The day after my whipping, I sat upon my bed, half dressed; Bono stood by the window.
“We cannot put you in a shirt,” he said. “You will ruin it.”
I stared down at my knees. Bono cast a shirt upon the floor.
He said, “The blood will ruin it.”
It was the rawness, the mess upon my back, its suppuration, more than simply the excruciation of the pain, which disturbed me; previous to this, all pain had been enveloped neatly within the confines of the human shell, as within a doctor’s bag the spiny instruments, the gouges and tongs, are strapped compactly, an arrangement of agonies. These wounds, however — these stripes bit into the world, and spillt.
At every motion, I could feel the incisions chafe and the crawling of pus.
I began to cry.
Bono picked up the shirt and put it in my hands. “You can slip it on,” he said. “You want, you can slip it on.”
I shook my head. I cried. I could feel my teeth showing.
“Don’t,” he said. “Crying ain’t something to do.”
“In the ice-house,” I sobbed, “in the ice-house, I defecated.” I could not stop from crying. I said, holding up my hands and weeping, “I had to.”
“That’s fine,” he said. He did not know what to do.
“It wasn’t weighed. Tell Mr. 03-01. It’s not accounted for.”
Bono came and he put his hand upon my cheek. He pressed my cheek so my skull was against his palm; and he said, “Prince, he don’t care today. There ain’t any measuring happening today. No samples.”
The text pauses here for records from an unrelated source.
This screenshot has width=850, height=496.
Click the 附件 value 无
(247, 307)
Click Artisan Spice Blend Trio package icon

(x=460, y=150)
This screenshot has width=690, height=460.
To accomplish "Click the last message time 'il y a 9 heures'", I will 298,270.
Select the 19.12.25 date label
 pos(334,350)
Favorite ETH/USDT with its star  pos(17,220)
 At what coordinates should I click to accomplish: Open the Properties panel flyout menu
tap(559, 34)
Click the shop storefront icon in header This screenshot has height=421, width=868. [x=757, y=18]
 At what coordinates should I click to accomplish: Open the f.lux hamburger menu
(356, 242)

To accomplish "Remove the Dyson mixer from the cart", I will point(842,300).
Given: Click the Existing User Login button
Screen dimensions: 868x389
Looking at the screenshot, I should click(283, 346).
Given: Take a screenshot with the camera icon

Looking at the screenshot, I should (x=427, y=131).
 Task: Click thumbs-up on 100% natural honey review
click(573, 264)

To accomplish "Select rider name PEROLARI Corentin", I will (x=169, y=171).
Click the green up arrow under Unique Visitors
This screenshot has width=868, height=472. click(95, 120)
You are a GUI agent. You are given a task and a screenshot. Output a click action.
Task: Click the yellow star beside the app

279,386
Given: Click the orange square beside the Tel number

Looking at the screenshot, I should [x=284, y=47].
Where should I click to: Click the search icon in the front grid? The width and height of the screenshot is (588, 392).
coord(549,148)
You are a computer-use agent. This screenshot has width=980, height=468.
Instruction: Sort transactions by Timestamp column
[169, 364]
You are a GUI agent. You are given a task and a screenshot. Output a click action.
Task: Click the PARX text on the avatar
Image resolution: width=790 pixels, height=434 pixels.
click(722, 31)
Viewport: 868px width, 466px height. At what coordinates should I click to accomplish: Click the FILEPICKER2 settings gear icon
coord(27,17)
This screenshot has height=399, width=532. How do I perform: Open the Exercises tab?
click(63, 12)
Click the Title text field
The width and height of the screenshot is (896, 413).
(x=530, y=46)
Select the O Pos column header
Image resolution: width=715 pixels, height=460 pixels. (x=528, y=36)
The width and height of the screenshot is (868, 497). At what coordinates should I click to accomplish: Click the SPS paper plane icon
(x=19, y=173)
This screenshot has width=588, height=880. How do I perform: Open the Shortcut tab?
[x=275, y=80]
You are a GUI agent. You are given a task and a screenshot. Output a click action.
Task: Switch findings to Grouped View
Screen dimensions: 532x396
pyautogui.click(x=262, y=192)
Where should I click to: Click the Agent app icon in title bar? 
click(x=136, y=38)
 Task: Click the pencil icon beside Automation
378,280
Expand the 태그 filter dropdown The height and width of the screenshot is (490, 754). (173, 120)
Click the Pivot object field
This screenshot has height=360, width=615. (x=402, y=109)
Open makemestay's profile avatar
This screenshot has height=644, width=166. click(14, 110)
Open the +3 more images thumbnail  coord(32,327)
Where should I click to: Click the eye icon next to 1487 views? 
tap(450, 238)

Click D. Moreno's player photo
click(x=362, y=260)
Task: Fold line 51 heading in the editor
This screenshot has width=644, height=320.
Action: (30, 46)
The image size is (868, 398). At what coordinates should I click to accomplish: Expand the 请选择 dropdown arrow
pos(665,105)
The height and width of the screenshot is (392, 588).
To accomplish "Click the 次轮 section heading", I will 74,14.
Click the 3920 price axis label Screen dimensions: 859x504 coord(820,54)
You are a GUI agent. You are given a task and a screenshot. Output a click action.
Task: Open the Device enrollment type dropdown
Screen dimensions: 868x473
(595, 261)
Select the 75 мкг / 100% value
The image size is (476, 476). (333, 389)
“What will happen to it?” I said.
He took the shirt from me and folded it over his arm. “Same thing as happens to the rest of us,” he said. “After a while, it just goes into the ground.”
My mother was found, later that day, down in the cellar of the main house. She had gone there alone. She had curled herself up tightly, her arms around her knees, and sat in the complete darkness, blood spangling the silk of her dress like the gloaming stars first bleeding into evening.